**ACTIVITY**. The entries follow. Please return all of them exactly.

########################################

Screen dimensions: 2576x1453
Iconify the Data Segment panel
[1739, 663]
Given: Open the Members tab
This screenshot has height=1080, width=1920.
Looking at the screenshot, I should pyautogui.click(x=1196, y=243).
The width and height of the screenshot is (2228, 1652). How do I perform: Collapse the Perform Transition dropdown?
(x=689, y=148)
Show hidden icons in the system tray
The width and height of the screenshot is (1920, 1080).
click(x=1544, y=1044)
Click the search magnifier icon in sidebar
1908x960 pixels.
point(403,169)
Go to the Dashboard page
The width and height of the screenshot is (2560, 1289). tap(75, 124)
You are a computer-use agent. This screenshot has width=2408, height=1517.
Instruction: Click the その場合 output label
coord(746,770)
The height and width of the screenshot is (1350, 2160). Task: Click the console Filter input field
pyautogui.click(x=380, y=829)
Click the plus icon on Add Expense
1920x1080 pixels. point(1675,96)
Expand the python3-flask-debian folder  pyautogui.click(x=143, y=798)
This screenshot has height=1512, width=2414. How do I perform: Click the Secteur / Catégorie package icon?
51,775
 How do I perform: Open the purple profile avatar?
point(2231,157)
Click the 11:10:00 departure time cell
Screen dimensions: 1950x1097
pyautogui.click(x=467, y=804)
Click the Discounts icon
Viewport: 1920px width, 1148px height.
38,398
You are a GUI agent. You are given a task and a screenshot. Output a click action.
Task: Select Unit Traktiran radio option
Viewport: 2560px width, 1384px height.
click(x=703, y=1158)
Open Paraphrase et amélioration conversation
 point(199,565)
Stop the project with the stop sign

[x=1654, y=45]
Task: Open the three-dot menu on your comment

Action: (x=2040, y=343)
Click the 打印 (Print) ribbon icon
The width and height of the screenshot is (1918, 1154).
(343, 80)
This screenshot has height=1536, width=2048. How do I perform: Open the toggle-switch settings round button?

########################################

**OUTPUT FOR THIS EXERCISE**.
Screen dimensions: 2576x1453
Iconify the Data Segment panel
[1739, 663]
Given: Open the Members tab
This screenshot has height=1080, width=1920.
Looking at the screenshot, I should pyautogui.click(x=1196, y=243).
The width and height of the screenshot is (2228, 1652). How do I perform: Collapse the Perform Transition dropdown?
(x=689, y=148)
Show hidden icons in the system tray
The width and height of the screenshot is (1920, 1080).
click(x=1544, y=1044)
Click the search magnifier icon in sidebar
1908x960 pixels.
point(403,169)
Go to the Dashboard page
The width and height of the screenshot is (2560, 1289). tap(75, 124)
You are a computer-use agent. This screenshot has width=2408, height=1517.
Instruction: Click the その場合 output label
coord(746,770)
The height and width of the screenshot is (1350, 2160). Task: Click the console Filter input field
pyautogui.click(x=380, y=829)
Click the plus icon on Add Expense
1920x1080 pixels. point(1675,96)
Expand the python3-flask-debian folder  pyautogui.click(x=143, y=798)
This screenshot has height=1512, width=2414. How do I perform: Click the Secteur / Catégorie package icon?
51,775
 How do I perform: Open the purple profile avatar?
point(2231,157)
Click the 11:10:00 departure time cell
Screen dimensions: 1950x1097
pyautogui.click(x=467, y=804)
Click the Discounts icon
Viewport: 1920px width, 1148px height.
38,398
You are a GUI agent. You are given a task and a screenshot. Output a click action.
Task: Select Unit Traktiran radio option
Viewport: 2560px width, 1384px height.
click(x=703, y=1158)
Open Paraphrase et amélioration conversation
 point(199,565)
Stop the project with the stop sign

[x=1654, y=45]
Task: Open the three-dot menu on your comment

Action: (x=2040, y=343)
Click the 打印 (Print) ribbon icon
The width and height of the screenshot is (1918, 1154).
(343, 80)
This screenshot has height=1536, width=2048. How do I perform: Open the toggle-switch settings round button?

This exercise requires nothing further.